▶ **Supplied text**
[start]
A Scotsman who employs five hundred men in the mechanical work said: "I have been in Ireland fifteen years, and have gone on fairly smoothly, but with a world of management. For the sake of peace I have not five Protestants in the place; and I would have none if I could help it. It is, however, necessary to have Protestant foremen. Irishmen are not born mechanics. In Scotland and England men take to the vice and the lathe like mother's milk, but here it is labour and pain. Irishmen are not capable of steady, unremitting work. They want a day on and a day off. They wish to be traders, cattle-drovers, pig-jobbers, that they may wander from fair to fair. My men have little to do beyond minding machines; otherwise I must have Scots or English. Discharge a man and the most singular things occur. In a late instance I had seven written requests from all sorts of quarters to take the man back, although before discharge he had been duly warned. The entire neighbourhood called on me – the man's father, wife, mother, the priest, a Protestant lady, three whiskey-sellers, two Presbyterians, the Church of Ireland parson, God knows who. This lasted a fortnight, and then threatening letters set in; coffins, skulls, and marrow-bones were chalked all over the place, with my initials. Indeed you may say they are a wonderful people."
Mr. E.T. Herdman, J.P., of Sion Mills, Co. Tyrone, should know something of the Irish people. The model village above-named belongs to him. Travellers to Londonderry viâ the Great Northern will remember how the great Herdman flax-spinning mills, with their clean, prosperous, almost palatial appearance, relieve the melancholy aspect of the peaty landscape about the Rivers Mourne and Derg. Mr. Herdman pays in wages some £30,000 a year, a sum of which the magnitude assumes colossal proportions in view of the surrounding landscape. The people of the district speak highly of the Herdman family, who are their greatest benefactors, but they failed to return Mr. E.T. Herdman, who contested East Donegal in 1892. The people were willing enough, but the priests stepped in and sent a Nationalist. Said Mr. Herdman, "Home Rule would be fatal to England. The Irish people have more affinity with the Americans or the French than with the English, and the moment international difficulties arise Ireland would have to be reconquered by force of arms. And complications would arise, and in my estimation would arise very early." A landowner I met at Beragh, County Tyrone, held somewhat original opinions. He said, "I refused to identify myself with any Unionist movement. If we're going to be robbed, let us be robbed; if our land is going to be confiscated, let it be confiscated. The British Government is going to give us something, if not much, by way of compensation; and my opinion is, that if the Grand Old Man lives five years longer he'll propose to give the Irish tenants the fee-simple of the lands without a penny to pay. That's my view, begad. I'm a sportsman, not a politician, and my wife says I'm a fool, and very likely she knows best. But, begad, I say let us have prairie value to-day, for to-morrow the G.O.M. will give us nothing at all."
[end]
▶ **Things to do**
- 1) In the listing, from the line with "At what coordinates should I click to accomplish: Toggle" up to and including the last line, swap "Instruction" for "Command" and reproduce those lines with nothing else changed, leaving out the pictures.
- 2) Carry on the passage about Irish opinions on Home Rule after its final sentence.
The passage and the listing come from unrelated sources.

▶ **Materials provided**
[start]
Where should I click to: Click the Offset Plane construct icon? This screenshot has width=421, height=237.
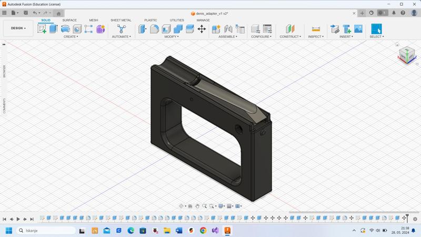point(290,29)
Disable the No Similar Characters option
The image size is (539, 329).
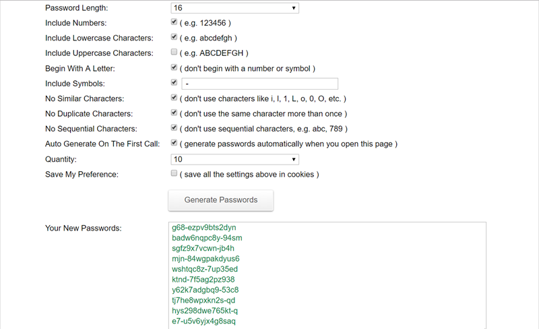175,98
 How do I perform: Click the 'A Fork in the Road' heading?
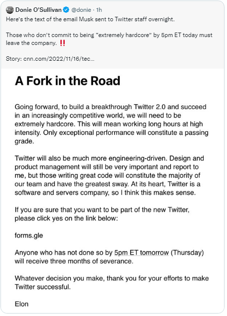(x=67, y=81)
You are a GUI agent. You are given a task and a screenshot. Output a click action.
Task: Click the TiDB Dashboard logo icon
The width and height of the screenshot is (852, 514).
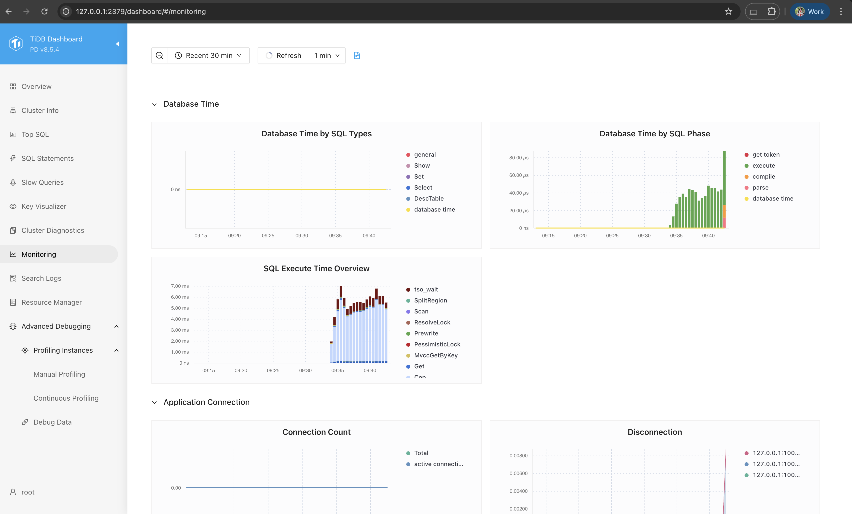coord(16,44)
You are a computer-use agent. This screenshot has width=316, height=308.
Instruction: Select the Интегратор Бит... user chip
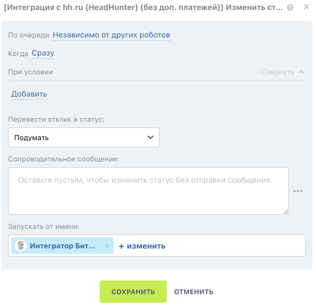pos(62,246)
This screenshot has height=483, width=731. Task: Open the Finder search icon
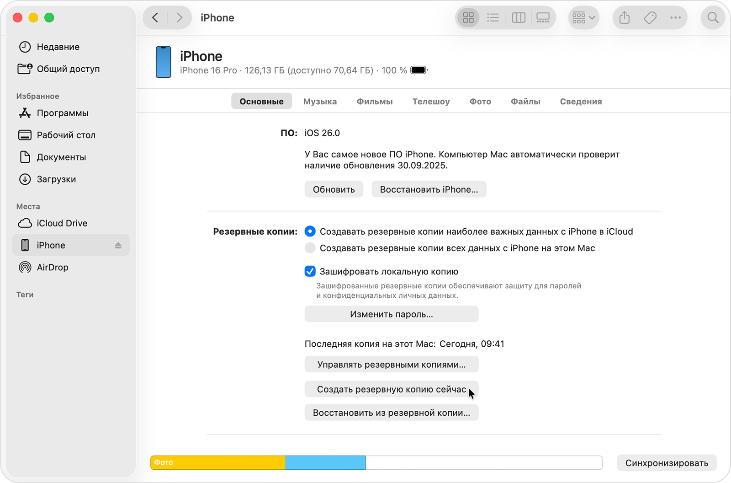point(713,18)
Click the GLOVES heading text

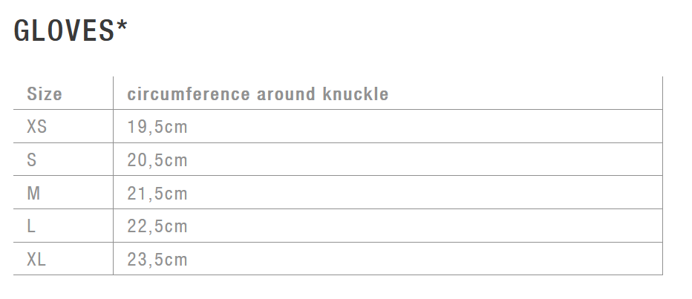pyautogui.click(x=64, y=30)
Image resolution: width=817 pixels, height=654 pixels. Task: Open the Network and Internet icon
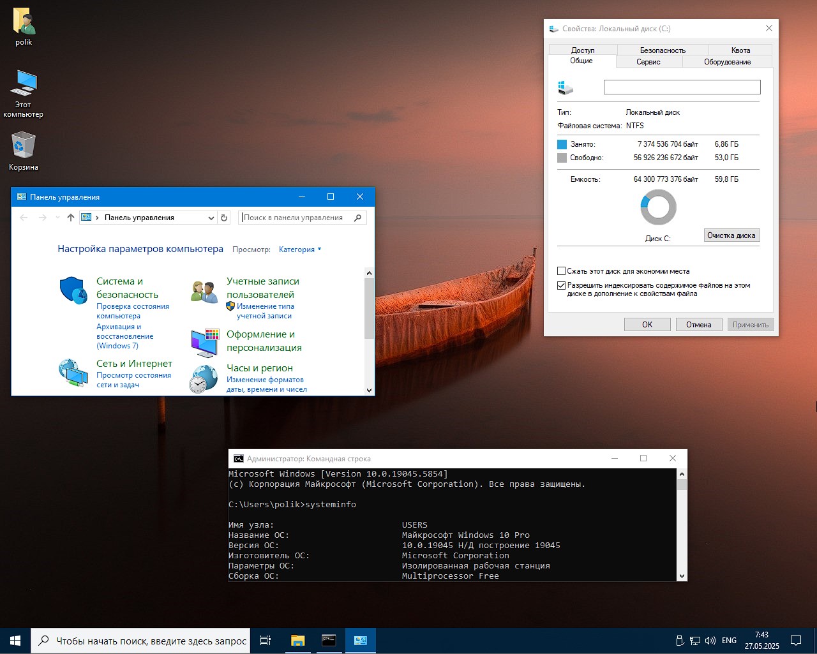73,373
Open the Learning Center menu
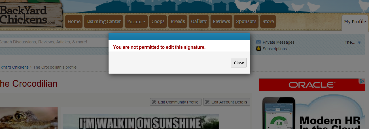369x129 pixels. tap(103, 22)
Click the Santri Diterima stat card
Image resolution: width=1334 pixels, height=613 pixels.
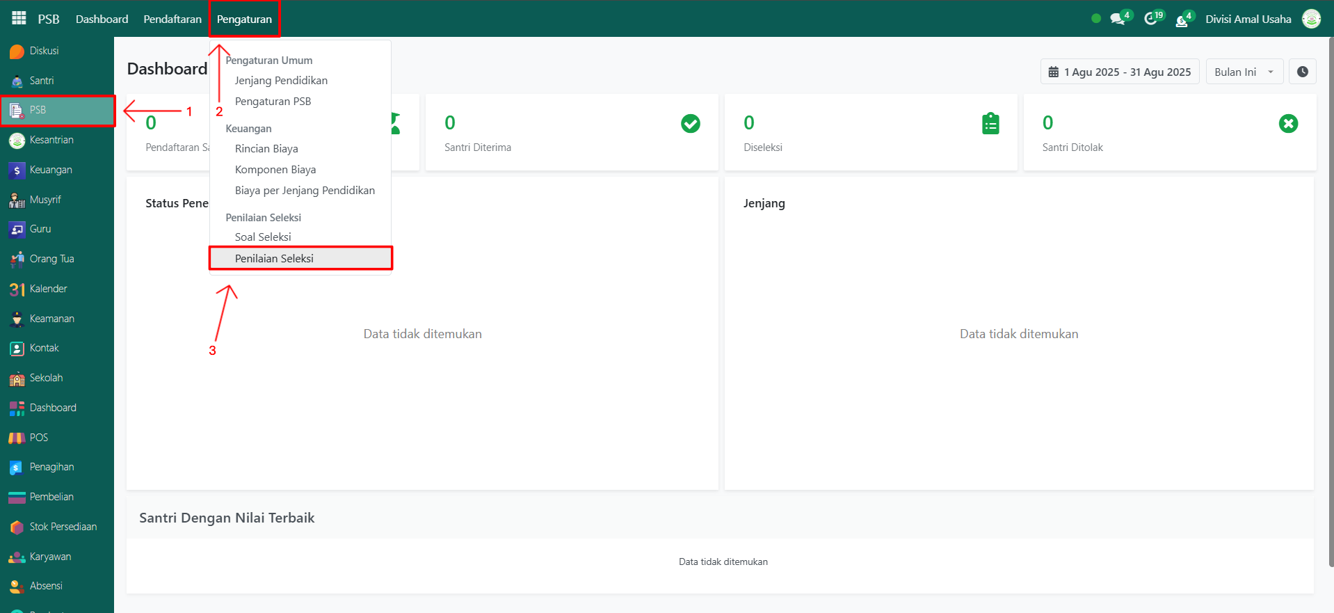tap(571, 132)
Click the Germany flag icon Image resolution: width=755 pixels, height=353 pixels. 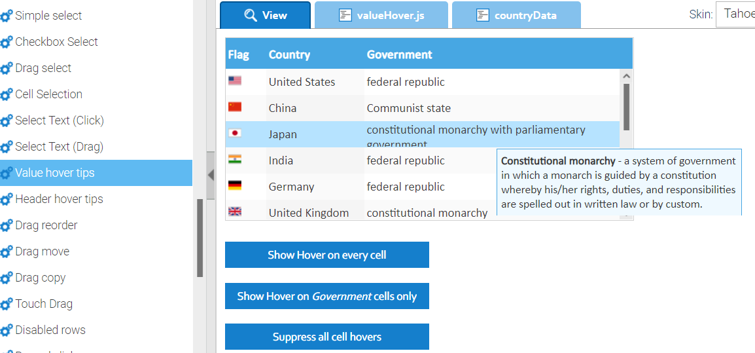pos(234,185)
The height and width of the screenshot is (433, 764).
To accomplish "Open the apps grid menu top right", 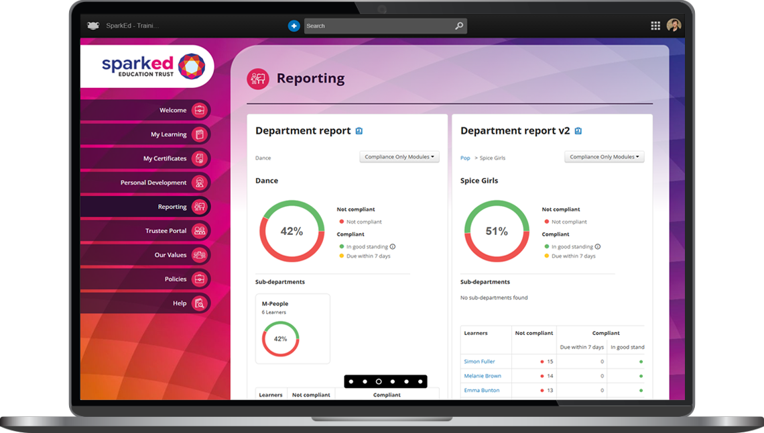I will coord(655,25).
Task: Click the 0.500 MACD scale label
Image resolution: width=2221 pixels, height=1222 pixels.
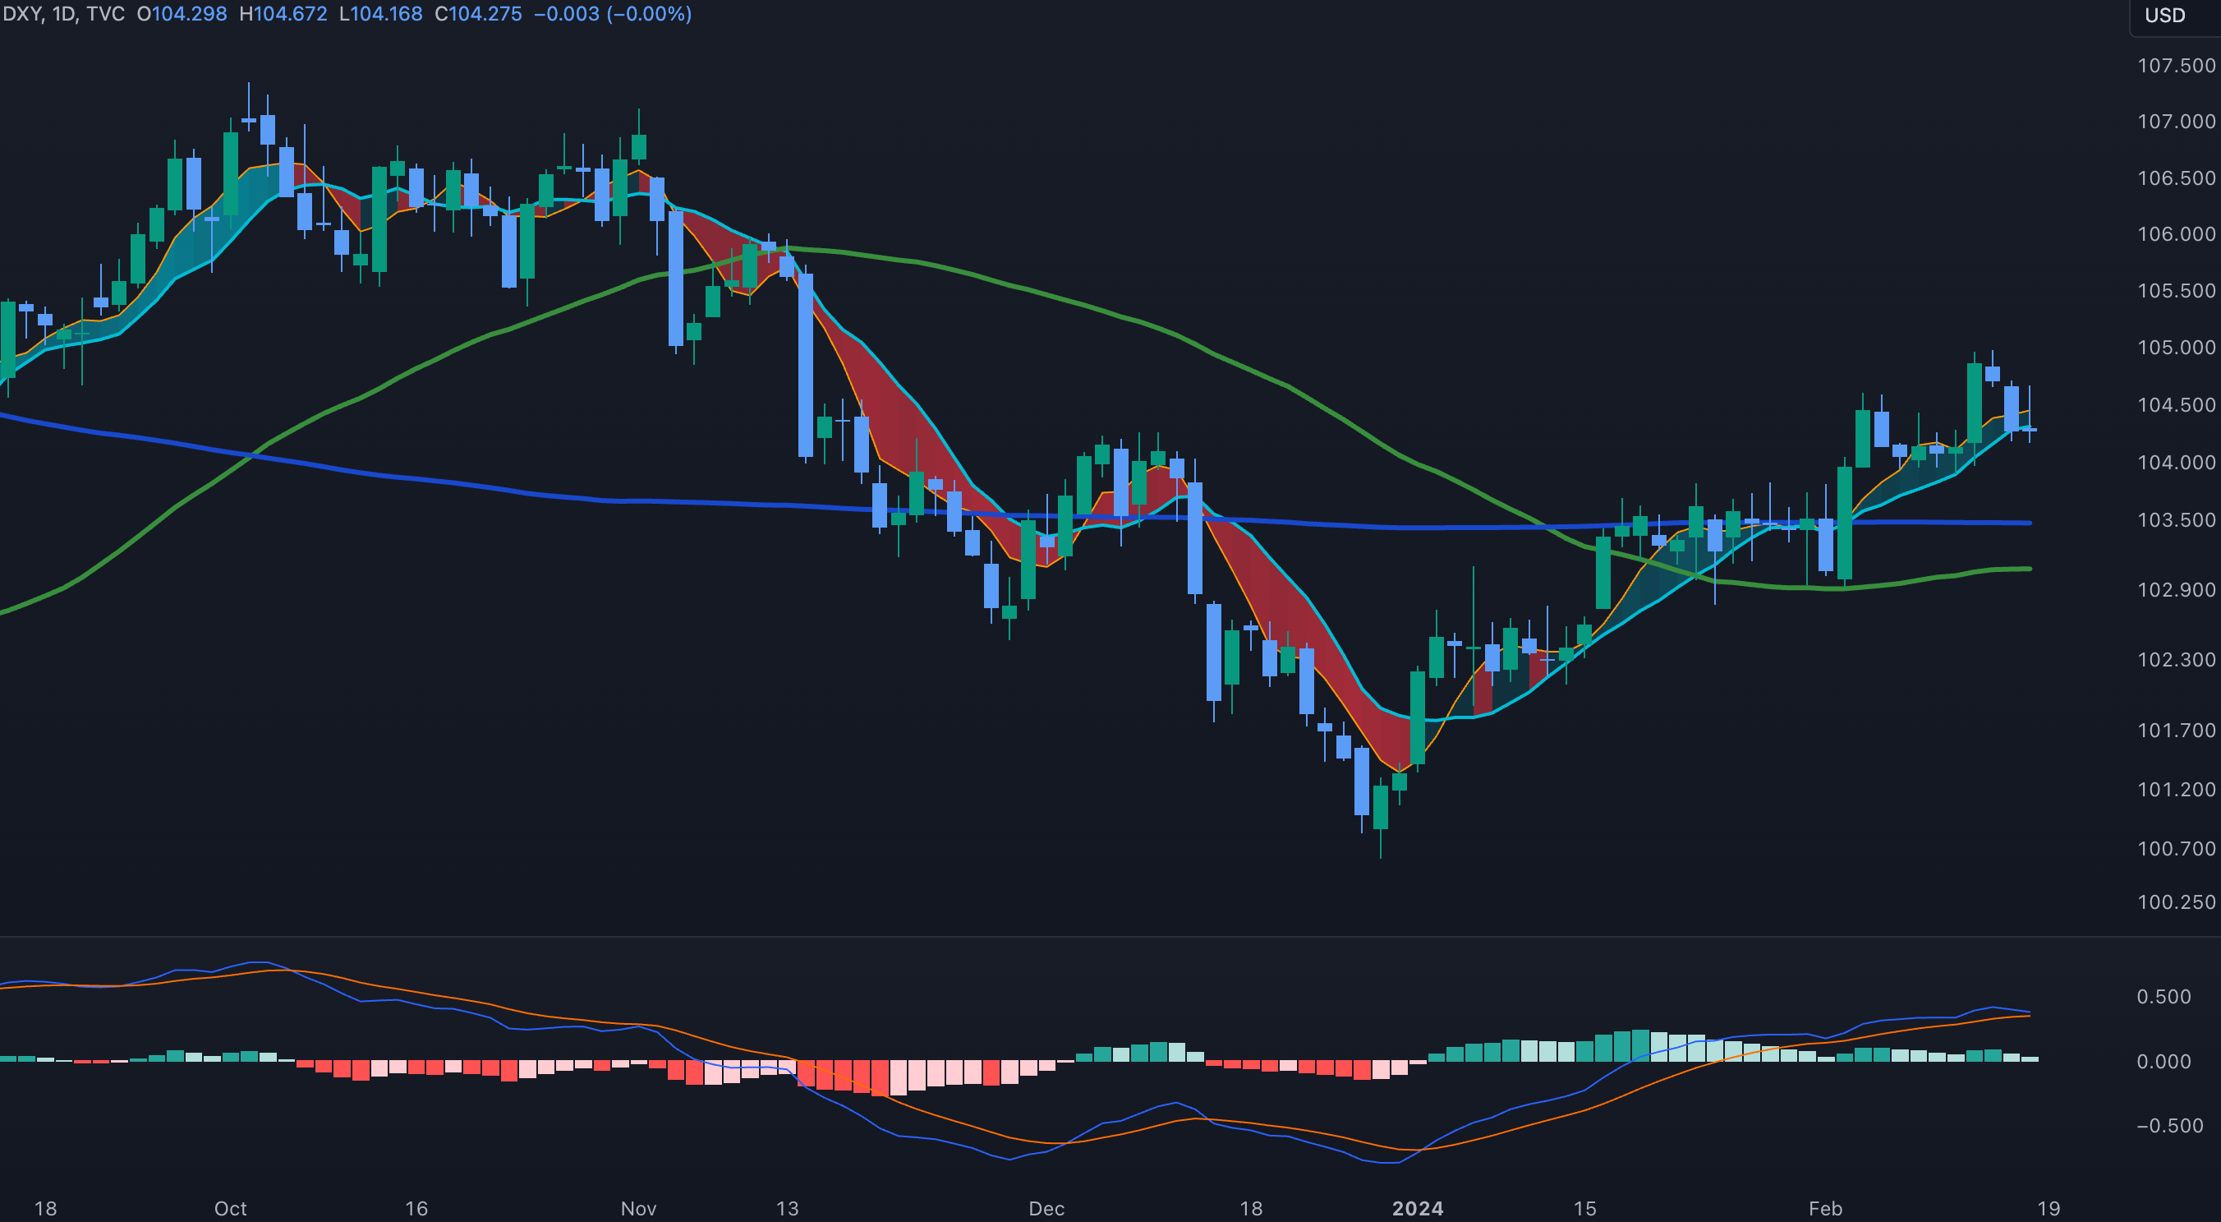Action: click(x=2163, y=997)
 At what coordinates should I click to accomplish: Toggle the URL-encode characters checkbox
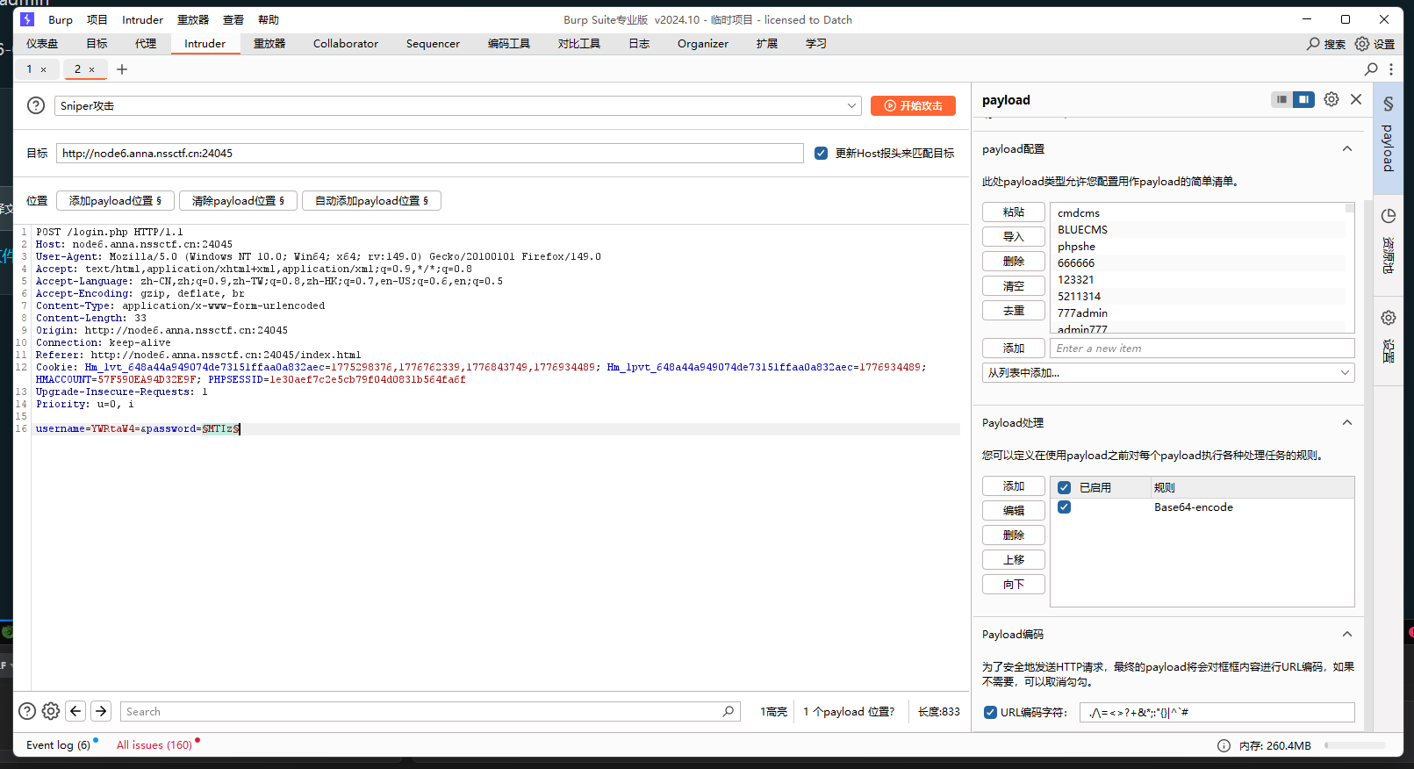[990, 712]
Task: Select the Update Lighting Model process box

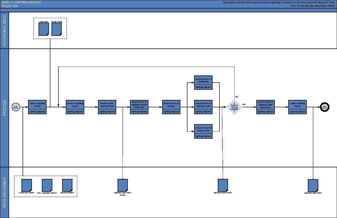Action: click(298, 107)
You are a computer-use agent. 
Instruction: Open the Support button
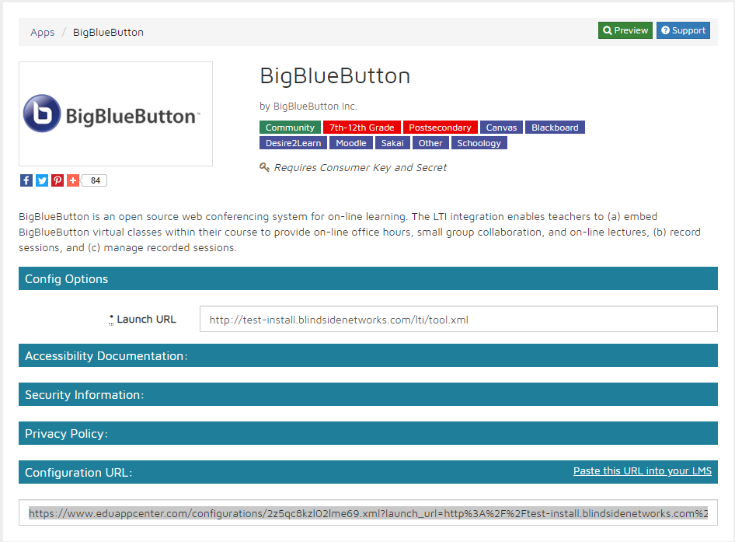coord(683,30)
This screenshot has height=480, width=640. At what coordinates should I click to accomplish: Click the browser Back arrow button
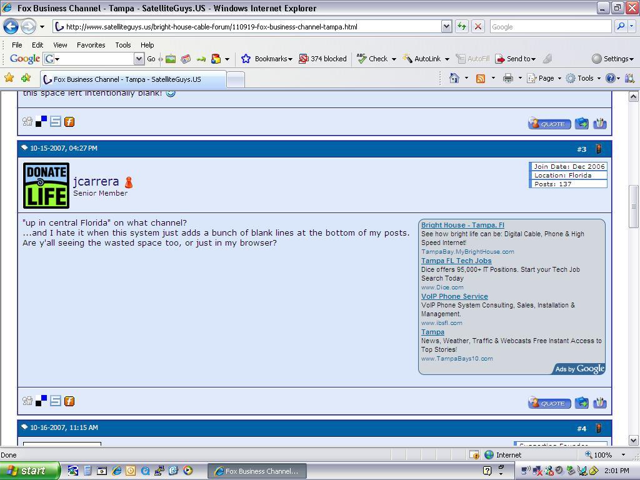(11, 27)
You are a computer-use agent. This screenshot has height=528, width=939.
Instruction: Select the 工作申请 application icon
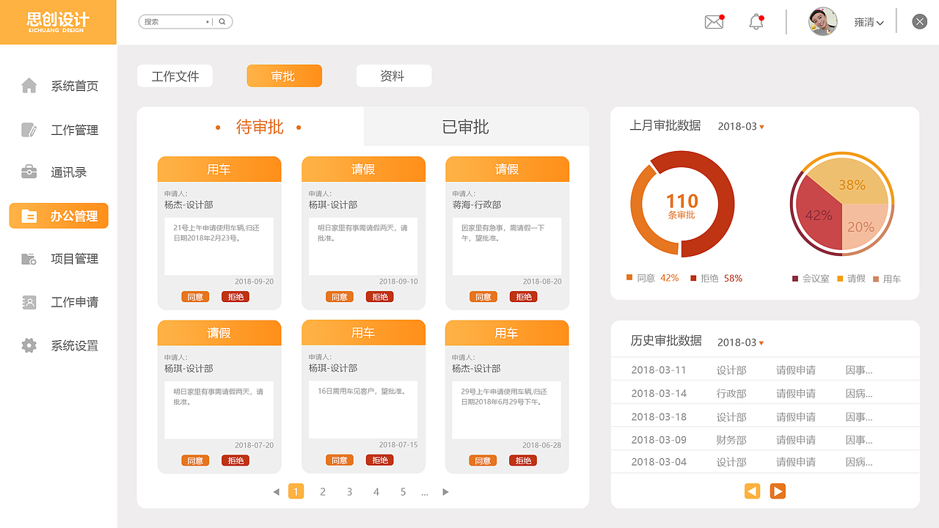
[end]
▶ **Per-task outputs**
- 1)
 At what coordinates should I click to accomplish: Toggle the URL-encode characters checkbox
[990, 712]
Task: Select the Update Lighting Model process box

Action: click(298, 107)
You are a computer-use agent. 
Command: Open the Support button
coord(683,30)
This screenshot has height=480, width=640. At what coordinates should I click to accomplish: Click the browser Back arrow button
(11, 27)
You are a computer-use agent. This screenshot has height=528, width=939.
Command: Select the 工作申请 application icon

- 2)
The most extraordinary curiosity of Derry, the lusus naturæ of which the citizens justly boast, is the Protestant Home Ruler of brains and integrity who, under the familiar appellation of John Cook, lives in Waterloo Place. Reliable judges said, "Mr. Cook is a man of high honour, and the most sincere patriot imaginable, besides being a highly-cultured gentleman." So excited was I, so eager to see an Irish Home Ruler combining these qualities with his political faith, that I set off instanter in search of him, and having sought diligently till I found him, intimated a desire to sit at his patriotic feet. He consented to unburden his Nationalist bosom, and assuredly seemed to merit the high character he everywhere bears. Having heard his opinion on the general question, I submitted that Mr. Bull's difficulty was lack of confidence, and that he might grant a Home Rule Bill, if the Irish leaders were men of different stamp. He said they were "clever men not overburdened with money," and admitted that a superior class would have been more trustworthy, but relied on the people. "If the first administrators of the law were dishonest, the people would replace them by others. The keystone of my political faith is trust in the people. The Irish are keen politicians, and may be trusted to keep things square."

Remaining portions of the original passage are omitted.